Exercise goal:
The entries that follow need to be retyped verbatim.
---- Data for analysis
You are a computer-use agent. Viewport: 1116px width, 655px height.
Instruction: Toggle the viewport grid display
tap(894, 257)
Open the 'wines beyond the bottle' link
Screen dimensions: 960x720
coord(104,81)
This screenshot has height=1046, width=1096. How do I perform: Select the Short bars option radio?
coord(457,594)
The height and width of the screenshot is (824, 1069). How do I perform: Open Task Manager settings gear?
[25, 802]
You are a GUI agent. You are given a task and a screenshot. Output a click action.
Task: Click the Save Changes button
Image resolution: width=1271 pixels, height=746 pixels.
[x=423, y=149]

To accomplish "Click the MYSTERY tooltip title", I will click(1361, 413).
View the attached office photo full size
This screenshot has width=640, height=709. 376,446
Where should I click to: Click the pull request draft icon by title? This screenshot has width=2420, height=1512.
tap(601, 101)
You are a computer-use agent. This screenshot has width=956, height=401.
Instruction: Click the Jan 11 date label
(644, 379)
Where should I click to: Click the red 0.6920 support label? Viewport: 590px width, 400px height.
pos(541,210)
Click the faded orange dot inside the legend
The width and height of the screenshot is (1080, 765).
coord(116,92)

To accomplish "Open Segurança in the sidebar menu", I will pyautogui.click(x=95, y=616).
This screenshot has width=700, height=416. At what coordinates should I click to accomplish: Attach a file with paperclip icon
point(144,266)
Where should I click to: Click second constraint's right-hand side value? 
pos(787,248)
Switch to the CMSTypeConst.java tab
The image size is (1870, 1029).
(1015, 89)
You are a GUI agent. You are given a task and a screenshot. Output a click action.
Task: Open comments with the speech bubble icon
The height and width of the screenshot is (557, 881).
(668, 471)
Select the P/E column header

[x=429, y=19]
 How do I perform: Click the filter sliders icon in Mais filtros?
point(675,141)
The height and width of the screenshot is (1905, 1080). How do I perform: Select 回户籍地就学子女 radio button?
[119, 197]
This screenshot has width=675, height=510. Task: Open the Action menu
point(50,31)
--------
Result:
You are a computer-use agent. Viewport: 1116px width, 655px height.
Instruction: Toggle the viewport grid display
tap(894, 257)
Open the 'wines beyond the bottle' link
Screen dimensions: 960x720
coord(104,81)
This screenshot has height=1046, width=1096. How do I perform: Select the Short bars option radio?
coord(457,594)
The height and width of the screenshot is (824, 1069). How do I perform: Open Task Manager settings gear?
[25, 802]
You are a GUI agent. You are given a task and a screenshot. Output a click action.
Task: Click the Save Changes button
Image resolution: width=1271 pixels, height=746 pixels.
[x=423, y=149]

To accomplish "Click the MYSTERY tooltip title", I will click(1361, 413).
View the attached office photo full size
This screenshot has width=640, height=709. 376,446
Where should I click to: Click the pull request draft icon by title? This screenshot has width=2420, height=1512.
tap(601, 101)
You are a computer-use agent. This screenshot has width=956, height=401.
Instruction: Click the Jan 11 date label
(644, 379)
Where should I click to: Click the red 0.6920 support label? Viewport: 590px width, 400px height.
pos(541,210)
Click the faded orange dot inside the legend
The width and height of the screenshot is (1080, 765).
coord(116,92)

To accomplish "Open Segurança in the sidebar menu", I will pyautogui.click(x=95, y=616).
This screenshot has width=700, height=416. At what coordinates should I click to accomplish: Attach a file with paperclip icon
point(144,266)
Where should I click to: Click second constraint's right-hand side value? 
pos(787,248)
Switch to the CMSTypeConst.java tab
The image size is (1870, 1029).
(1015, 89)
You are a GUI agent. You are given a task and a screenshot. Output a click action.
Task: Open comments with the speech bubble icon
The height and width of the screenshot is (557, 881).
(668, 471)
Select the P/E column header

[x=429, y=19]
 How do I perform: Click the filter sliders icon in Mais filtros?
point(675,141)
The height and width of the screenshot is (1905, 1080). How do I perform: Select 回户籍地就学子女 radio button?
[119, 197]
This screenshot has width=675, height=510. Task: Open the Action menu
point(50,31)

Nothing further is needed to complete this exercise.